AIM OF THE EXERCISE => A single figure is required: the number of lines below that contain "agent".

(Stored records)

________________

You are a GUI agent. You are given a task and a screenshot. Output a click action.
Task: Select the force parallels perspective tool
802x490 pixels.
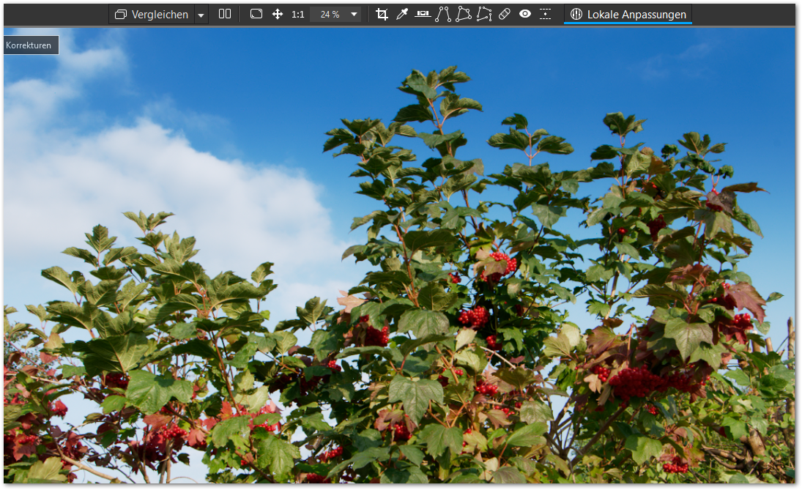(443, 14)
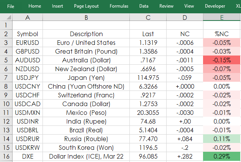Screen dimensions: 241x162
Task: Open the View tab
Action: pos(189,6)
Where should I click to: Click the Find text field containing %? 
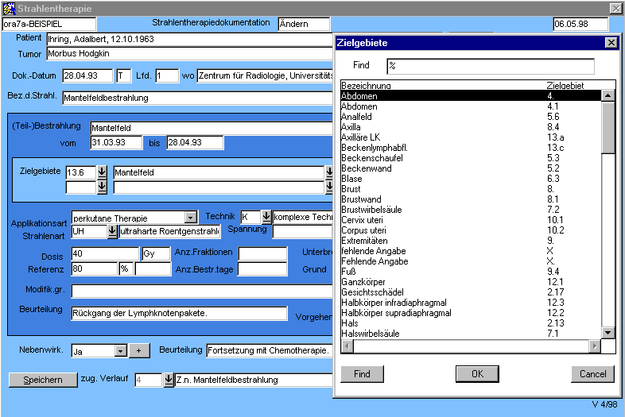click(x=490, y=66)
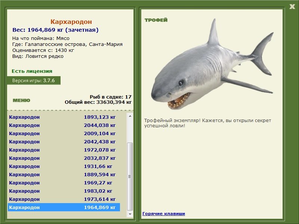Select the Кархародон 1931,66 кг entry
Viewport: 299px width, 224px height.
pos(64,166)
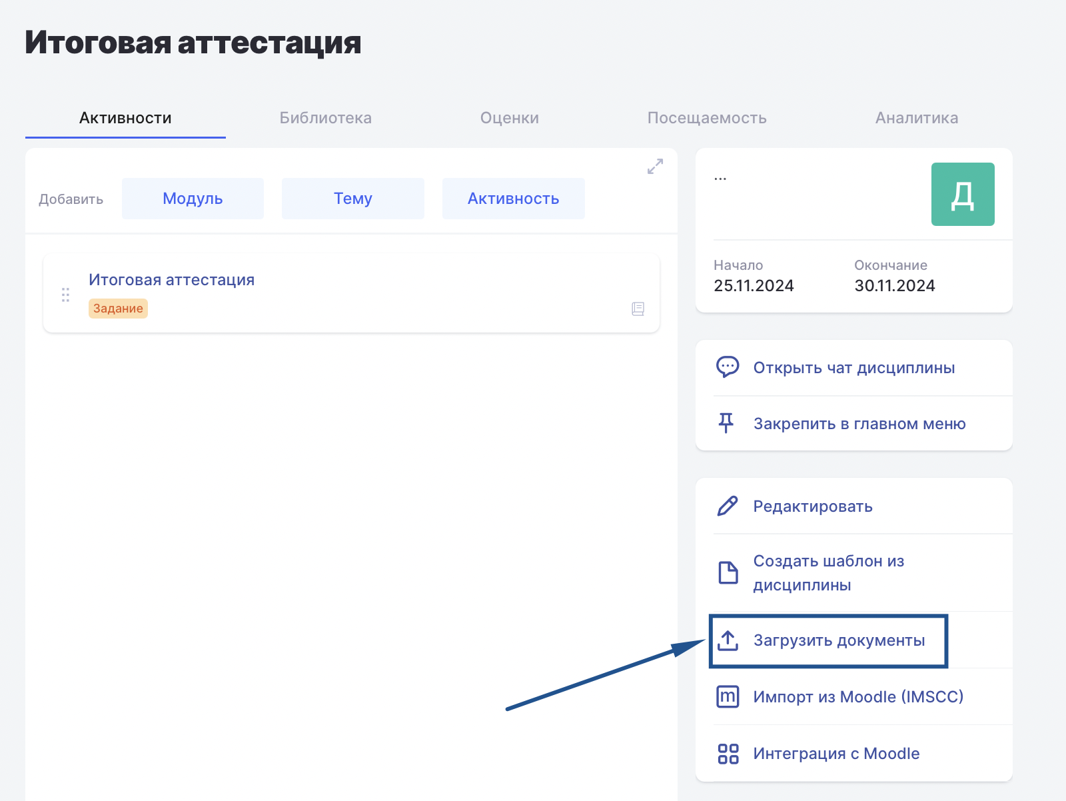This screenshot has height=801, width=1066.
Task: Go to the Посещаемость tab
Action: pyautogui.click(x=706, y=118)
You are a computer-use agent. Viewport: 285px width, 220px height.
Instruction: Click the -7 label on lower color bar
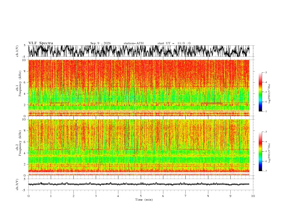[x=266, y=171]

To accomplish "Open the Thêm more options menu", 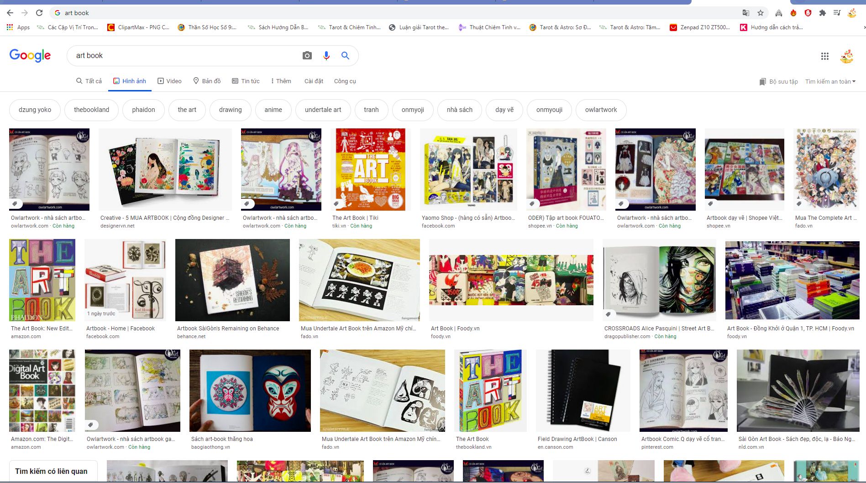I will pos(281,81).
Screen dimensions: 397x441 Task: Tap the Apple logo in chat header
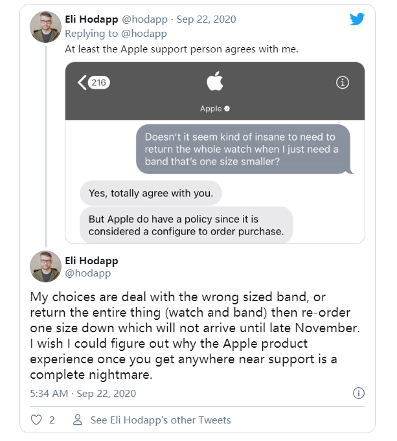[x=214, y=82]
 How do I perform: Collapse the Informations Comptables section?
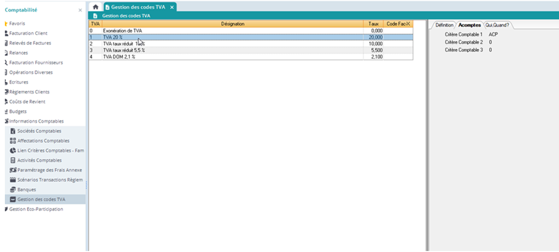(x=36, y=121)
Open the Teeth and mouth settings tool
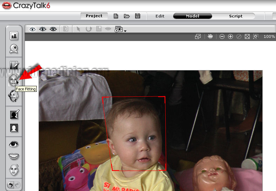The width and height of the screenshot is (276, 191). pyautogui.click(x=14, y=156)
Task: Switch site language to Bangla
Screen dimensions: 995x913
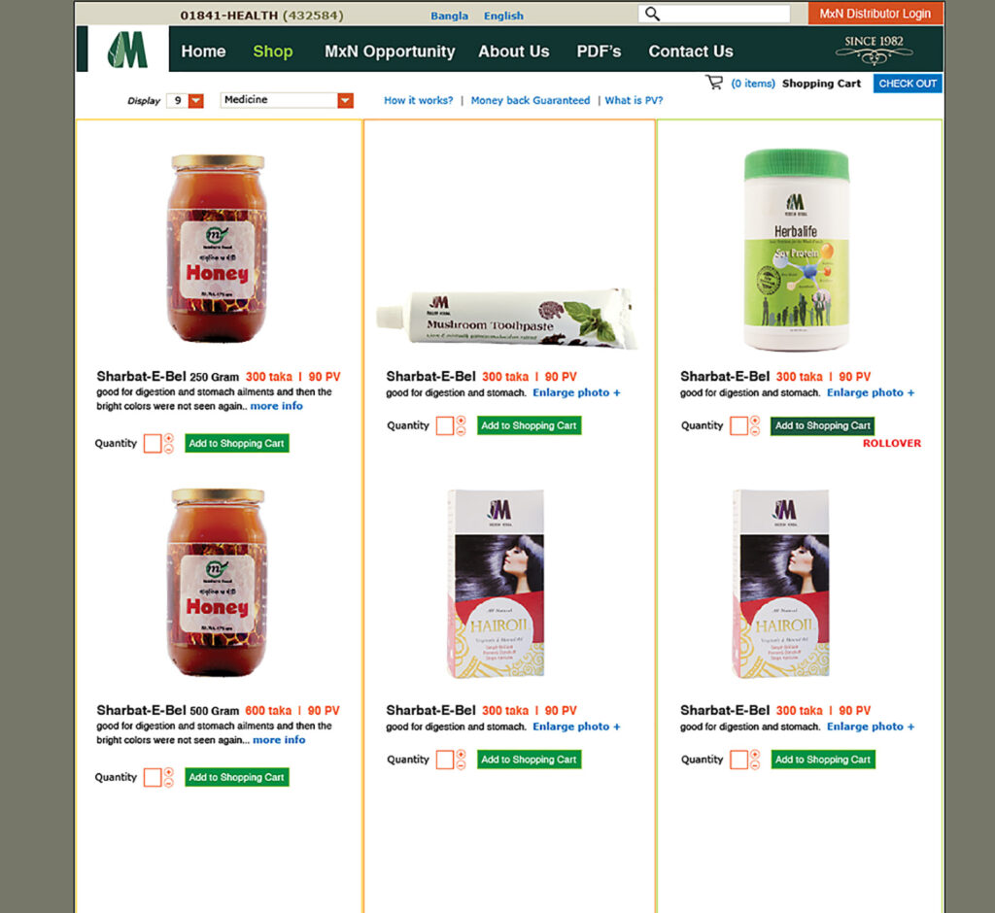Action: pyautogui.click(x=449, y=16)
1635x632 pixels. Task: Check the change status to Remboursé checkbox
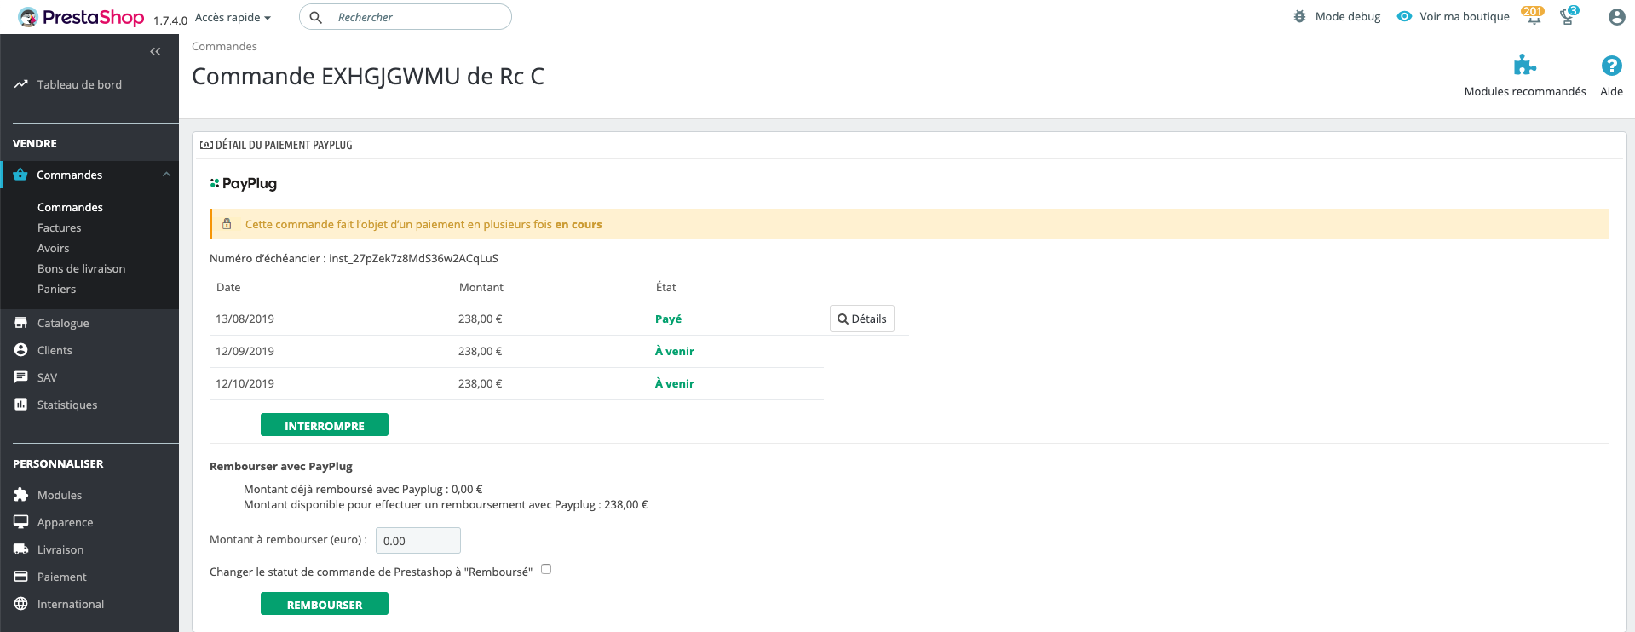546,570
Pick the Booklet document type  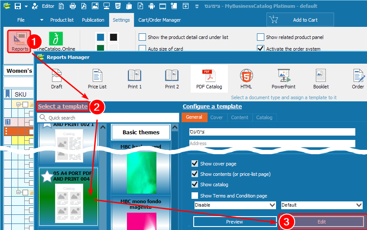(x=321, y=78)
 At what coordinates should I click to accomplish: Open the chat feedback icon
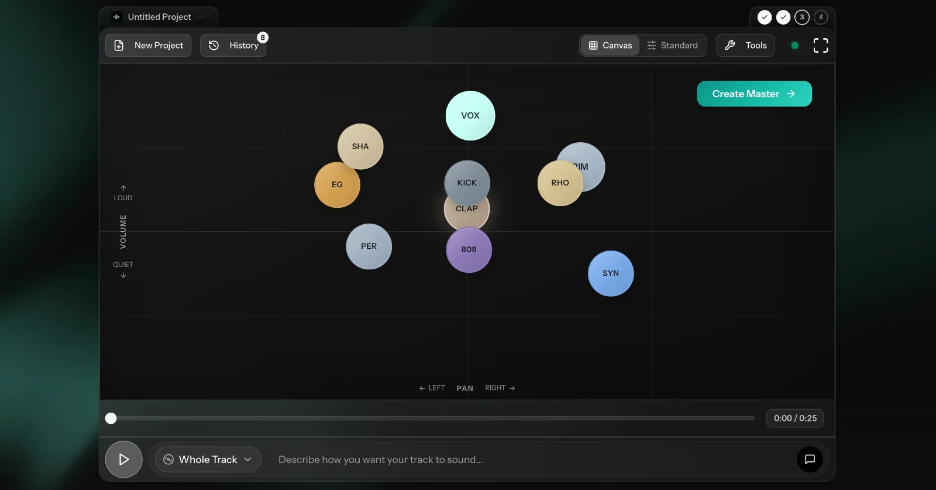coord(810,460)
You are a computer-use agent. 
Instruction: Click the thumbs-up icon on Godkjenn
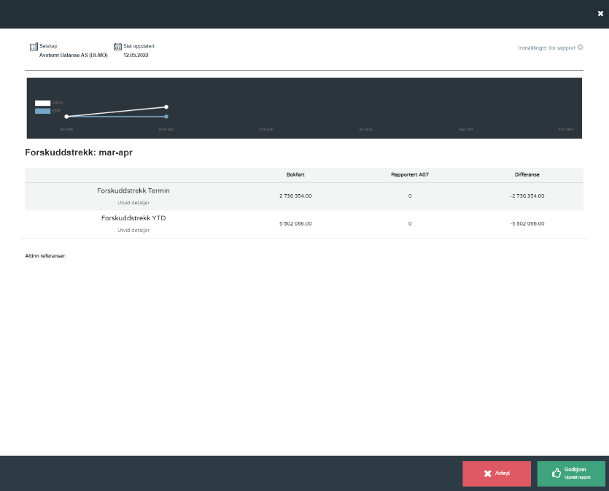coord(556,473)
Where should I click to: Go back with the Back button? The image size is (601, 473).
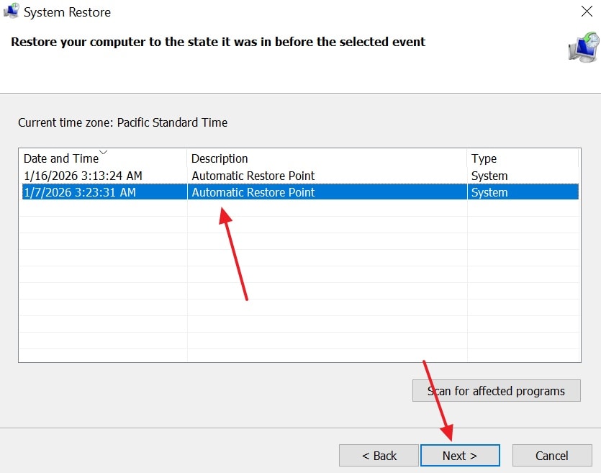coord(379,455)
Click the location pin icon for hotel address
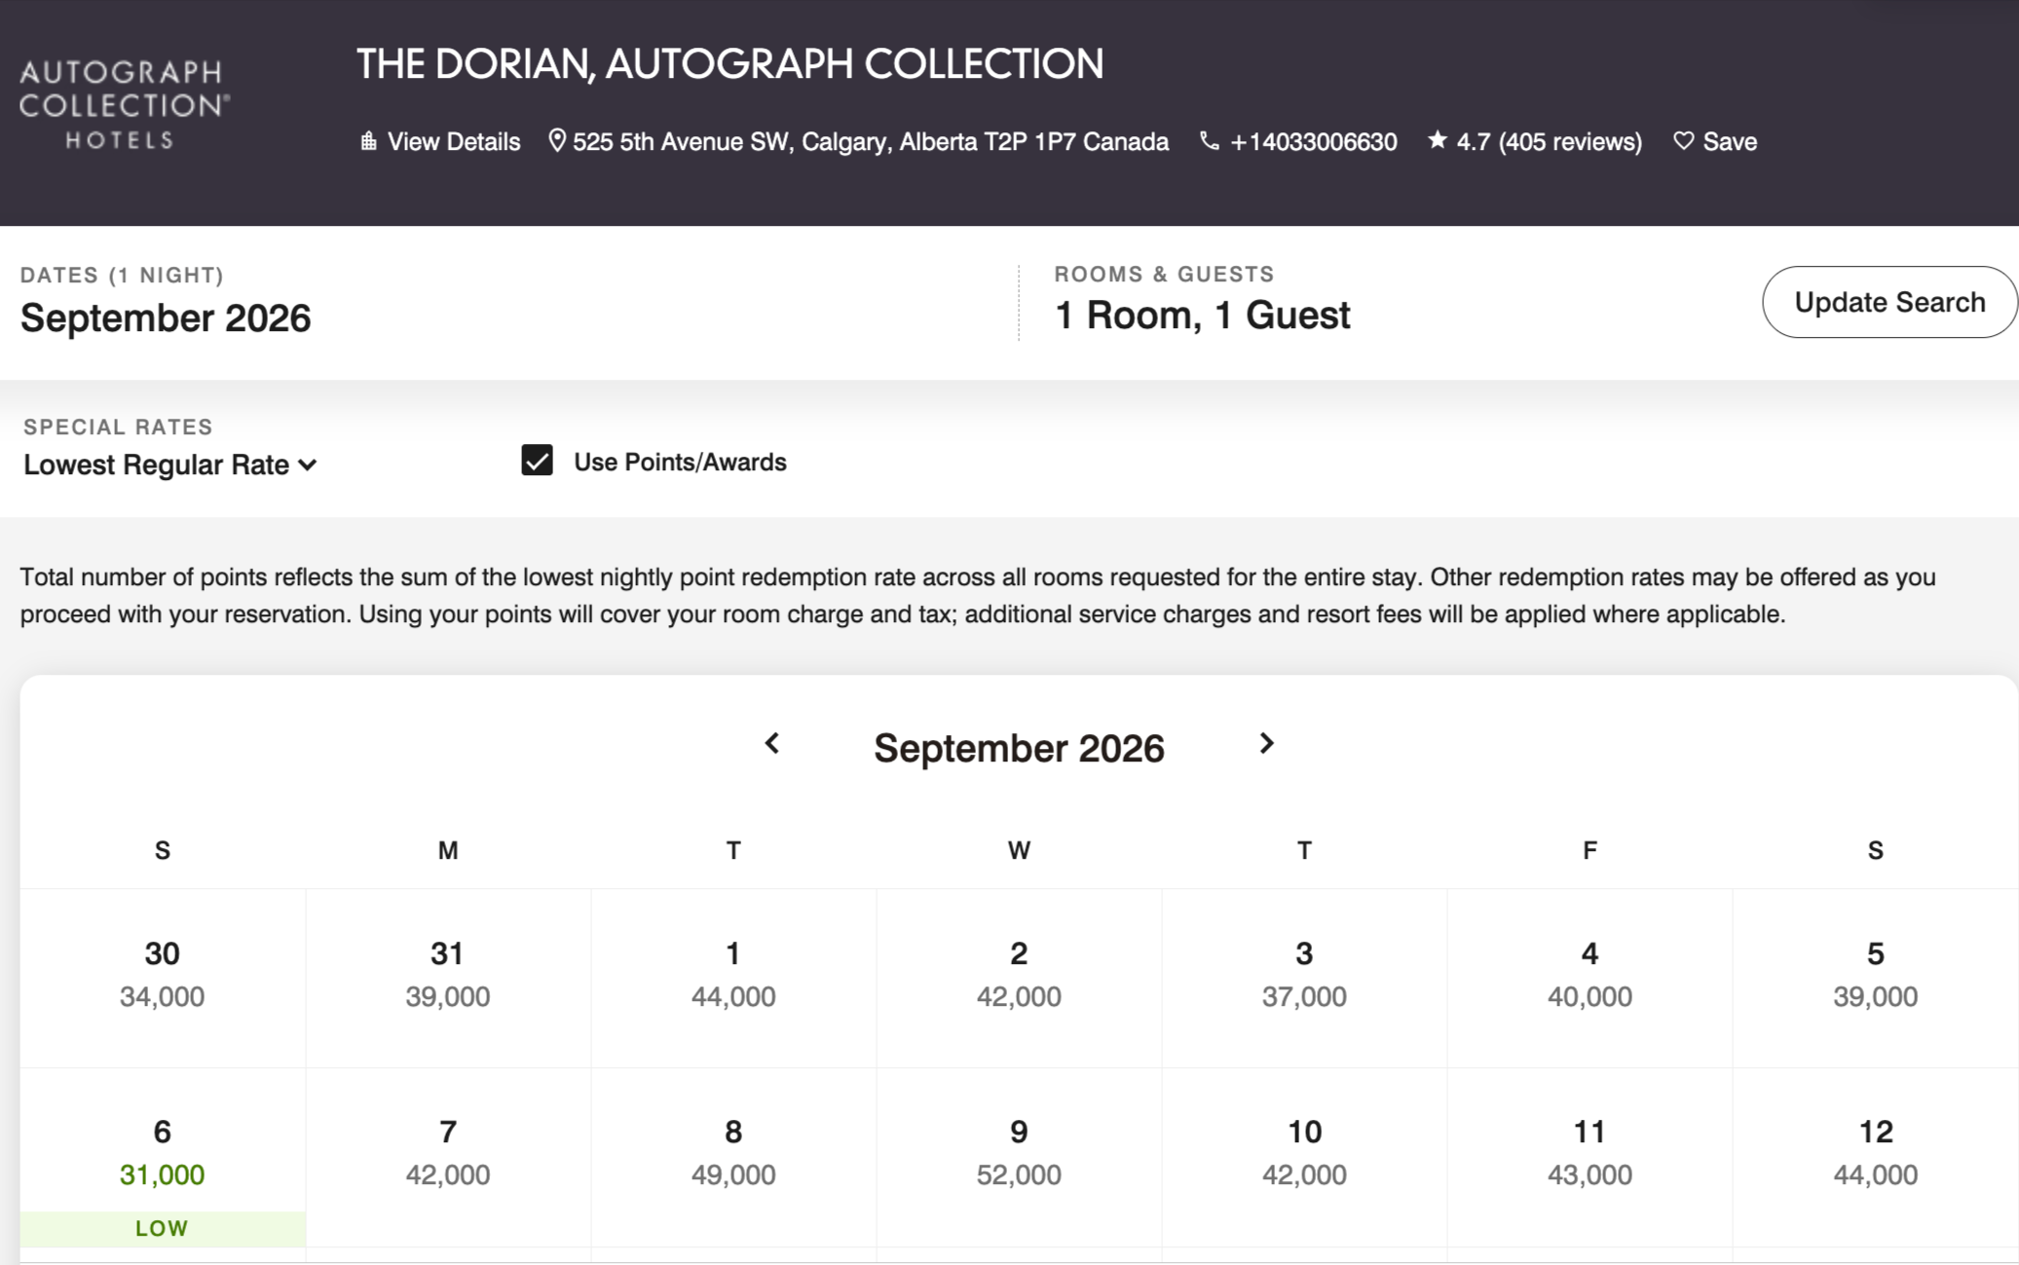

________________

REPLY => 3